[[ Task input open ]]
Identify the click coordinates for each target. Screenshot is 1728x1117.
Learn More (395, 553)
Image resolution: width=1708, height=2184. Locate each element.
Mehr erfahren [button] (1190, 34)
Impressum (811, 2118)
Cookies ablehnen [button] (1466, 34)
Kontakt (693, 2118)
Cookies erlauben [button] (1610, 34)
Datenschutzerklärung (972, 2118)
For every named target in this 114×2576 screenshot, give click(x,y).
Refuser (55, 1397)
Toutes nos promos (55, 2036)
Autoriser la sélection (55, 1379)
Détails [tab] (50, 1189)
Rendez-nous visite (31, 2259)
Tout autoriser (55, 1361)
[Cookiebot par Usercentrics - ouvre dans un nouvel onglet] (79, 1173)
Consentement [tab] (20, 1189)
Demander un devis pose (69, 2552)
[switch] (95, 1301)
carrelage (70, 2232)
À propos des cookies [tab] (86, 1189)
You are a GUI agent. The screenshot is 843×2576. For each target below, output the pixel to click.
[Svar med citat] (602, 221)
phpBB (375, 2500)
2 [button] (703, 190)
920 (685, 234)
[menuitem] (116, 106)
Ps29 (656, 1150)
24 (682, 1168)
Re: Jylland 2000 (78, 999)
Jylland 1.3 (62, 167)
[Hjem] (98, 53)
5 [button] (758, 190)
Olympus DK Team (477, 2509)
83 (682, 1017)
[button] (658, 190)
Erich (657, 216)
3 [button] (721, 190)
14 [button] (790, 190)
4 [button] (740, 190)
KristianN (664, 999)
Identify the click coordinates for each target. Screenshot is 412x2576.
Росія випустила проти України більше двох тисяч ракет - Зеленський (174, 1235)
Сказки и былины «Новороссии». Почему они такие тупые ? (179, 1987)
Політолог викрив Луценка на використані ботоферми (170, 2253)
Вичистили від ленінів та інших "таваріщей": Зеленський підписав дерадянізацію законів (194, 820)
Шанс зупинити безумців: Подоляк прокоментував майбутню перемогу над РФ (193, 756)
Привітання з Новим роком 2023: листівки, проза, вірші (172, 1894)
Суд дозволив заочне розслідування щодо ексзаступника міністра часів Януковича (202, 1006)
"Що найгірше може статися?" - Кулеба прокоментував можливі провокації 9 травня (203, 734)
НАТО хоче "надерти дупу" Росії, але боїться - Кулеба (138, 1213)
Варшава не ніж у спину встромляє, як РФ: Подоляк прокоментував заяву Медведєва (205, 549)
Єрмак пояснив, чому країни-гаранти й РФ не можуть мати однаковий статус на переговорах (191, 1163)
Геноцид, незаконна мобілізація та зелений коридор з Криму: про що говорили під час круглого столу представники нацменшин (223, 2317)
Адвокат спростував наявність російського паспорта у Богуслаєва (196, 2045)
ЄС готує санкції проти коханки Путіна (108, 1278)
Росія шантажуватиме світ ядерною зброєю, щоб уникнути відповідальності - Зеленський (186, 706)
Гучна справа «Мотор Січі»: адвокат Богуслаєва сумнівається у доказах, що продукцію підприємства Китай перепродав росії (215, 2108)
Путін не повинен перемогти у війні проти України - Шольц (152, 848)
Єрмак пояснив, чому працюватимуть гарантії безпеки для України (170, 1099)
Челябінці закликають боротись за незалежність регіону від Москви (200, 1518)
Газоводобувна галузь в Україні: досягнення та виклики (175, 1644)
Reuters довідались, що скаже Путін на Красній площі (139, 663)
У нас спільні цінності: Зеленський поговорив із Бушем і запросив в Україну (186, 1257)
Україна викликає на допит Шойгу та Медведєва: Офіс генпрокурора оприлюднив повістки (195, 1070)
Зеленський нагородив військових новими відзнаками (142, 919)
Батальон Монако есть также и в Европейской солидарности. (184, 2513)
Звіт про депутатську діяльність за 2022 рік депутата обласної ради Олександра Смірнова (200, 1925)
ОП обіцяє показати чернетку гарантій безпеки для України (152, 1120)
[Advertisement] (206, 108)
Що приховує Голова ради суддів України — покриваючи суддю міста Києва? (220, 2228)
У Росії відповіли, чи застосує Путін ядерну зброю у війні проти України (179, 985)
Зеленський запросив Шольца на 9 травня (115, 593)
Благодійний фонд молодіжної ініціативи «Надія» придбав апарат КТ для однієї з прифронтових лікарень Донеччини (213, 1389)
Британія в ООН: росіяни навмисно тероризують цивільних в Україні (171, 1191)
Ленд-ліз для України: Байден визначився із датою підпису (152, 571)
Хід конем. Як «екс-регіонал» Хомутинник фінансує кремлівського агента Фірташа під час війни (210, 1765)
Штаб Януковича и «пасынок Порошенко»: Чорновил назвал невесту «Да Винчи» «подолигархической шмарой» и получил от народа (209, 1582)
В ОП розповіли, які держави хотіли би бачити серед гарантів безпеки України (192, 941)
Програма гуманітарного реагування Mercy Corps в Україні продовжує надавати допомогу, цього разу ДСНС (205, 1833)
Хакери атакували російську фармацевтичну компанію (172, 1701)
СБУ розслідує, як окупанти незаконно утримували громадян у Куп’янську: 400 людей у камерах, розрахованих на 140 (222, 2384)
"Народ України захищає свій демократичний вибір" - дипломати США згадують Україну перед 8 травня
[[ Task input closed ]]
Copy the lines above exactly, beginning at the line that has "phpBB (375, 2500)" and stopping after the line that has "Варшава не ніж", and omit the rest.

[Result of the task]
phpBB (375, 2500)
2 [button] (703, 190)
920 (685, 234)
[menuitem] (116, 106)
Ps29 (656, 1150)
24 (682, 1168)
Re: Jylland 2000 (78, 999)
Jylland 1.3 (62, 167)
[Hjem] (98, 53)
5 [button] (758, 190)
Olympus DK Team (477, 2509)
83 (682, 1017)
[button] (658, 190)
Erich (657, 216)
3 [button] (721, 190)
14 [button] (790, 190)
4 [button] (740, 190)
KristianN (664, 999)
Identify the click coordinates for each target. Screenshot is 412x2576.
Росія випустила проти України більше двох тисяч ракет - Зеленський (174, 1235)
Сказки и былины «Новороссии». Почему они такие тупые ? (179, 1987)
Політолог викрив Луценка на використані ботоферми (170, 2253)
Вичистили від ленінів та інших "таваріщей": Зеленський підписав дерадянізацію законів (194, 820)
Шанс зупинити безумців: Подоляк прокоментував майбутню перемогу над РФ (193, 756)
Привітання з Новим роком 2023: листівки, проза, вірші (172, 1894)
Суд дозволив заочне розслідування щодо ексзаступника міністра часів Януковича (202, 1006)
"Що найгірше може статися?" - Кулеба прокоментував можливі провокації 9 травня (203, 734)
НАТО хоче "надерти дупу" Росії, але боїться - Кулеба (138, 1213)
Варшава не ніж у спину встромляє, як РФ: Подоляк прокоментував заяву Медведєва (205, 549)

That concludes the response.